Use the entries below and reproduce exactly the lines from the one containing "Task: Enable the Etiqueta blanca switch" down to the one containing "Add a step after Update Product in Ecwid", both of them included.
● ● ● ● ●
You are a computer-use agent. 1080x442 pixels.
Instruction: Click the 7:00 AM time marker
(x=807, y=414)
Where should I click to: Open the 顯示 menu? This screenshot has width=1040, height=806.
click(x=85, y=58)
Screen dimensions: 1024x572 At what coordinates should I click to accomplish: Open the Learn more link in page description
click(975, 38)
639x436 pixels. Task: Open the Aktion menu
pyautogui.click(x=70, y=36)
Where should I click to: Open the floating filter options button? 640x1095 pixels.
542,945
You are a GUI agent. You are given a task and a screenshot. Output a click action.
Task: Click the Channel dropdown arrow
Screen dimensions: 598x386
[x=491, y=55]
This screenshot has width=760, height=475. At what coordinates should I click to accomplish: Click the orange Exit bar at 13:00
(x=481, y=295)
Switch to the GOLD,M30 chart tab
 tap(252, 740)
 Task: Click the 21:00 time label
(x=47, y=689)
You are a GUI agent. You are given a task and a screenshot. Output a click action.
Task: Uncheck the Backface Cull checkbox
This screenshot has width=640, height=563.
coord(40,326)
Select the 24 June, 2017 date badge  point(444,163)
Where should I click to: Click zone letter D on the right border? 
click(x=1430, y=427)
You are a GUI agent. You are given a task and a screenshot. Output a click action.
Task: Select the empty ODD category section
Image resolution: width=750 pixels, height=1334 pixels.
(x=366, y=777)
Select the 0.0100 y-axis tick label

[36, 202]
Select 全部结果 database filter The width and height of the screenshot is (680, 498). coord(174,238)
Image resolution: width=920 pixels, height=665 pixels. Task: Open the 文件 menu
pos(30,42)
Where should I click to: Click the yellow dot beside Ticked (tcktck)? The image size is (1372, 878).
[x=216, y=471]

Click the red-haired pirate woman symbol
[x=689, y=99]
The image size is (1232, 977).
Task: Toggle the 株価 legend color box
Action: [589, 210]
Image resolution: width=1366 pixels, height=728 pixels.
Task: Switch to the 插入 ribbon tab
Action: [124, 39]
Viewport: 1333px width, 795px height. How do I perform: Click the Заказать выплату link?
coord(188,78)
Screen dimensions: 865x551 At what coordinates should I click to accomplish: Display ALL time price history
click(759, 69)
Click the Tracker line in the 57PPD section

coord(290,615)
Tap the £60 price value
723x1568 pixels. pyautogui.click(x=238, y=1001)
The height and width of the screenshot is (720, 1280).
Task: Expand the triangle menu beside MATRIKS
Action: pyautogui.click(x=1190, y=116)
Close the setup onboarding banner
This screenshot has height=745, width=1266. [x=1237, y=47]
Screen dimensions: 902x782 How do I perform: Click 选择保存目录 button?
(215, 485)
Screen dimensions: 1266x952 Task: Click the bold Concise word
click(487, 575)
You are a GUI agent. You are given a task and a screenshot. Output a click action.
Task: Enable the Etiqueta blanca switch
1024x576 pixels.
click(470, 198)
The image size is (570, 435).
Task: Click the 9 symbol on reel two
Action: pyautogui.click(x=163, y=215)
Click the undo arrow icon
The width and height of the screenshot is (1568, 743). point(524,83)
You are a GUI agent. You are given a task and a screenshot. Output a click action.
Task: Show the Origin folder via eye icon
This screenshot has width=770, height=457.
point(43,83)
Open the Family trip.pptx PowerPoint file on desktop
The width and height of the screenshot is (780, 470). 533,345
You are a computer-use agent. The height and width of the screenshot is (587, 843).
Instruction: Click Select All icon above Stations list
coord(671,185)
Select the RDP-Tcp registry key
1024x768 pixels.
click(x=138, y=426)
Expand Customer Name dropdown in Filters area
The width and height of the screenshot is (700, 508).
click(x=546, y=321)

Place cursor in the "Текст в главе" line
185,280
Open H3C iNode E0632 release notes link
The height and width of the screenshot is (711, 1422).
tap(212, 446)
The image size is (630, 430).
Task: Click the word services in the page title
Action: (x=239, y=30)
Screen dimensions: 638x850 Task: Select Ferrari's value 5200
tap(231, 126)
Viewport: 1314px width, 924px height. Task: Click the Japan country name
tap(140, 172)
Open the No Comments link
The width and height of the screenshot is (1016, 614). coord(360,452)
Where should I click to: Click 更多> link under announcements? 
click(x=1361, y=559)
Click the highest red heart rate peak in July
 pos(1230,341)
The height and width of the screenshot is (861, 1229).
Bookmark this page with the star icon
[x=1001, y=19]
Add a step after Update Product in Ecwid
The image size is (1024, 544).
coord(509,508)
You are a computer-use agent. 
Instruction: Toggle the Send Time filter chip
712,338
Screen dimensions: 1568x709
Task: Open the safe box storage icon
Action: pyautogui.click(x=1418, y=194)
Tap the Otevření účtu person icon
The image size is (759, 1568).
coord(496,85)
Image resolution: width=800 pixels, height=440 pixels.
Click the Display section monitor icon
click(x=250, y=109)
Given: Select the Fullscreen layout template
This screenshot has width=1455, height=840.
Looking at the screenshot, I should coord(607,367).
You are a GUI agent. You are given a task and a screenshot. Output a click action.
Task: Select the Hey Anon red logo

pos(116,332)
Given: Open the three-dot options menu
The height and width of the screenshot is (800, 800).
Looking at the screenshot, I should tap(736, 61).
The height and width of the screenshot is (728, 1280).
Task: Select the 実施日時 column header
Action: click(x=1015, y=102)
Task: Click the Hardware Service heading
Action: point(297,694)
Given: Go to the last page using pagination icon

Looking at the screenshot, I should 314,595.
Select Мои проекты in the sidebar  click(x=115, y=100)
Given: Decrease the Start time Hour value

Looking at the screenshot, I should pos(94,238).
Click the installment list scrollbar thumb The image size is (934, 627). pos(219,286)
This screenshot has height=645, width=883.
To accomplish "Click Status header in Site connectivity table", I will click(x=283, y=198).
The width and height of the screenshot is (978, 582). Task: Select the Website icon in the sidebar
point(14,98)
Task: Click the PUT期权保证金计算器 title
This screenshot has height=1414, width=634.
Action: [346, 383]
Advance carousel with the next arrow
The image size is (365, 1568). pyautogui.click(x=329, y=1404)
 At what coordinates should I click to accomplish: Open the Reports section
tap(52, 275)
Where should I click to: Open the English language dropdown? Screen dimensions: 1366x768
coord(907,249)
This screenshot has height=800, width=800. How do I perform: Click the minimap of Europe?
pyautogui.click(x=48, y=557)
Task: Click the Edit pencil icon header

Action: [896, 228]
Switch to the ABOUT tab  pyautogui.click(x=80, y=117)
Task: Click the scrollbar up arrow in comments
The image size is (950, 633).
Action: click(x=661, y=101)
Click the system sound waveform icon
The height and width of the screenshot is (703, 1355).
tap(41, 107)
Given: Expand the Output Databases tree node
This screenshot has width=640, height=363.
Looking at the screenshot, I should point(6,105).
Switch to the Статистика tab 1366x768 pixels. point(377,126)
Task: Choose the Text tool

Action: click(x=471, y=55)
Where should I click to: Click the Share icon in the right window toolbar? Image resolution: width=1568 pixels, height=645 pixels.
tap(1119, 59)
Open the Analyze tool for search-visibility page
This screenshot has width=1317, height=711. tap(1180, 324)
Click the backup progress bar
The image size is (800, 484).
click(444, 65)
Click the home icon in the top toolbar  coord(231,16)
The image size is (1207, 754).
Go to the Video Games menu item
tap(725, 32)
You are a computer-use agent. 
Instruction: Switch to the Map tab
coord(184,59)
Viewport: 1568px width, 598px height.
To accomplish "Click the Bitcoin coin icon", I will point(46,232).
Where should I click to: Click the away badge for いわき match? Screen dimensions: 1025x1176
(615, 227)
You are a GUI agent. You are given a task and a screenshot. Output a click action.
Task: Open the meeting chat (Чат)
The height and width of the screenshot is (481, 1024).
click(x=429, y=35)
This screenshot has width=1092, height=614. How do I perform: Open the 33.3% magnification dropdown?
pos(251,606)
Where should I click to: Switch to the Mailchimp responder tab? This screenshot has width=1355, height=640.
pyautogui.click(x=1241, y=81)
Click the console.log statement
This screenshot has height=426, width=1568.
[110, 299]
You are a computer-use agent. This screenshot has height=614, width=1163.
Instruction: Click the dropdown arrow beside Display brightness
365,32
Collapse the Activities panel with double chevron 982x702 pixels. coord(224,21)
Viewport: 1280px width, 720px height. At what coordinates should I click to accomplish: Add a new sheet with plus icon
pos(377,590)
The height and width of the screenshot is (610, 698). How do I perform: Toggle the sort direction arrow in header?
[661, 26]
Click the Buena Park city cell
● ● ● ● ●
**Result of this exercise**
Task: Enable the Etiqueta blanca switch
1024x576 pixels.
click(470, 198)
The image size is (570, 435).
Task: Click the 9 symbol on reel two
Action: pyautogui.click(x=163, y=215)
Click the undo arrow icon
The width and height of the screenshot is (1568, 743). point(524,83)
You are a GUI agent. You are given a task and a screenshot. Output a click action.
Task: Show the Origin folder via eye icon
This screenshot has width=770, height=457.
point(43,83)
Open the Family trip.pptx PowerPoint file on desktop
The width and height of the screenshot is (780, 470). 533,345
You are a computer-use agent. The height and width of the screenshot is (587, 843).
Instruction: Click Select All icon above Stations list
coord(671,185)
Select the RDP-Tcp registry key
1024x768 pixels.
click(x=138, y=426)
Expand Customer Name dropdown in Filters area
The width and height of the screenshot is (700, 508).
click(x=546, y=321)

Place cursor in the "Текст в главе" line
185,280
Open H3C iNode E0632 release notes link
The height and width of the screenshot is (711, 1422).
tap(212, 446)
The image size is (630, 430).
Task: Click the word services in the page title
Action: (x=239, y=30)
Screen dimensions: 638x850 Task: Select Ferrari's value 5200
tap(231, 126)
Viewport: 1314px width, 924px height. Task: Click the Japan country name
tap(140, 172)
Open the No Comments link
The width and height of the screenshot is (1016, 614). coord(360,452)
Where should I click to: Click 更多> link under announcements? 
click(x=1361, y=559)
Click the highest red heart rate peak in July
 pos(1230,341)
The height and width of the screenshot is (861, 1229).
Bookmark this page with the star icon
[x=1001, y=19]
Add a step after Update Product in Ecwid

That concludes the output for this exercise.